Singapore Airlines hurt by loss of Air India; the investment can pay off

A Singapore Airlines Airbus A350-941 takes off from Barcelona-El Prat Airport in Barcelona, Spain, on April 29, 2026. (Photo by Joan Valls/Urbanandsport/NurPhoto via Getty Images)
Nurphoto Nurphoto Getty Images
Singapore Airlines has seen Air India draw on its cash flow for nearly five quarters, but analysts and the airline say the investment will pay off in the long run.
SIA reported on Thursday a record revenue of S$20.5 billion ($16.06 billion) for its financial year ended March 31, as operating profit rose 39% to SG$2.38 billion on strong demand, higher yields and lower total fuel prices for the full year, SIA said.
However, net profit fell 57.4% year-on-year to SG$1.18 billion—mainly due to Air India’s losses and accounting gains in the previous year.
Singapore Airlines operating income 2025
- Earnings per share: 38.4 Singapore cents vs. 35 Singapore cents expected
- Revenue: SG$20.5 billion vs. SG$20.07 billion expected
Air India has suffered many setbacks: Pakistan’s airport was closed in April 2025, then Flight 171 crashed in June, killing more than 250 people.
Now, the war in Iran and the carrier’s exposure to the Middle East market are wreaking havoc, forcing the airline to cancel about a third of its flights during the peak travel period of June to August.
“These changes are aimed at improving network stability and reducing last-minute disruptions for passengers,” Air India said.
SIA’s entry into India’s fast-growing airline market is strategic, “and strategy often means not being profitable,” says independent aviation analyst Brendan Sobie. “But obviously the last year has been worse than anyone thought.”
Chief executive Goh Choon Phong said at an earnings conference on Friday that SIA would continue to support Air India, which he said had made “significant progress” in its turnaround plan, in areas such as staff training and reducing customer complaints.

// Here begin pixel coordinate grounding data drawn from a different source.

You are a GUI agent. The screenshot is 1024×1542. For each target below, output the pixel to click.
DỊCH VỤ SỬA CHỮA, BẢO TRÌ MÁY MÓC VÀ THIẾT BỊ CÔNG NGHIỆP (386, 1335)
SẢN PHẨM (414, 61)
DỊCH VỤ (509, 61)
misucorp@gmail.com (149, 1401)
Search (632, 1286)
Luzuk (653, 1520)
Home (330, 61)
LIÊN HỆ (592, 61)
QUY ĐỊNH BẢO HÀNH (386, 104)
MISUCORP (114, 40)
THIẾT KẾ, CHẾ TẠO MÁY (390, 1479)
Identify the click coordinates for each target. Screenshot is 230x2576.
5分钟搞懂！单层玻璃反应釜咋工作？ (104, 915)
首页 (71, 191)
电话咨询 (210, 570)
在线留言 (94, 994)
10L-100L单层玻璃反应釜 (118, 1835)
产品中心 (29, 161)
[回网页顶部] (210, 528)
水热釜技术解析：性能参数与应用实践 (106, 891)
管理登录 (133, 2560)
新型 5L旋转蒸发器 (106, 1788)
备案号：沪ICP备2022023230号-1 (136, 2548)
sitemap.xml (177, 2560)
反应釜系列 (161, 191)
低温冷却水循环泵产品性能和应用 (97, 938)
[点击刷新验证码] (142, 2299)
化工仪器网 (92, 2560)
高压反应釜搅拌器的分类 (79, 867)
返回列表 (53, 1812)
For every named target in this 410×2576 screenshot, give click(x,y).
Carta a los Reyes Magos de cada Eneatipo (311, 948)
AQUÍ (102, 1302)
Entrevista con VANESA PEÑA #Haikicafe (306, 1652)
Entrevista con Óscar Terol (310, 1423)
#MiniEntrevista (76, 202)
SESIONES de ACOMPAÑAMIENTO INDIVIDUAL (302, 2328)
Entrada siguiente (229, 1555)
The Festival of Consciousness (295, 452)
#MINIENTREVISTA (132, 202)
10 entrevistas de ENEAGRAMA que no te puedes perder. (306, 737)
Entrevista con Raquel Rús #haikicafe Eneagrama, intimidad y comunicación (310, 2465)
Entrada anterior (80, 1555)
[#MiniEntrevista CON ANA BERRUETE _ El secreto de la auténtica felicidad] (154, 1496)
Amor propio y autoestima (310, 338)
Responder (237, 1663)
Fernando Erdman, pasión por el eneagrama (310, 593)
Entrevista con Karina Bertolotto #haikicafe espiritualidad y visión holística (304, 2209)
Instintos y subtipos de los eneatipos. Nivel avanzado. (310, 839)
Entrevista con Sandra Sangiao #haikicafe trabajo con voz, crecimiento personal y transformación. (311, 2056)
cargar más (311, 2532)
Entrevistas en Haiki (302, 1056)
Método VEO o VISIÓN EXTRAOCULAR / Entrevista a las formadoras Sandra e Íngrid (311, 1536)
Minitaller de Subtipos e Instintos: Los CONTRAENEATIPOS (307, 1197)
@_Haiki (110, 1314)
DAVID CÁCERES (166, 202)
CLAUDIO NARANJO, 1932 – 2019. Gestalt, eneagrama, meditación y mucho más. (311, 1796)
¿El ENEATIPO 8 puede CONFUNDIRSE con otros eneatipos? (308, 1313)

“It will be a long game. There are no shortcuts,” he said.
SIA’s India gambit
SIA entered the Indian aviation market when it launched Vistara with Tata Sons, a promoter of the Tata Group conglomerate, in 2015.
Vistara merged with Air India in December 2024, giving SIA a 25.1% stake in the Indian flag carrier. As part of the deal, SIA invested S$360 million in Air India and committed to contribute up to S$880 million in additional capital in the future.
Air India is seeking at least 100 billion rupees ($1.47 billion) in financing from SIA and Tata, according to a Bloomberg report in April.
When asked if SIA will inject more money into Air India, Goh declined to comment, saying this “will be a discussion we will have to have with other shareholders.”
However, it can be difficult to avoid.
“Given the size of the losses and the continued operating pressure, the capital required for this round is likely to be much higher than initially expected,” DBS Group Research analyst Jason Sum said before the results were released.
Sobie, speaking to Squawk Box Asia Friday, said SIA “will definitely have to put in more money. There’s no question about that. It’s just a matter of how much and when.”
The larger-than-expected cash injection will start to pressure dividend volume as SIA faces increasing pressure on earnings, Sum said.
SIA will be cashing in on Air India for many years, so there is a chance it could sell its stake in Air India to Tata or another buyer, said Sumit Agarwal, a professor at the National University of Singapore.
However, India is pouring money into new and improved airports and other infrastructure, so “it’s a good bet to be in that market,” Agarwal said. “The need is there.”
In the long run, “I think this will pay off for Singapore Airlines,” he added.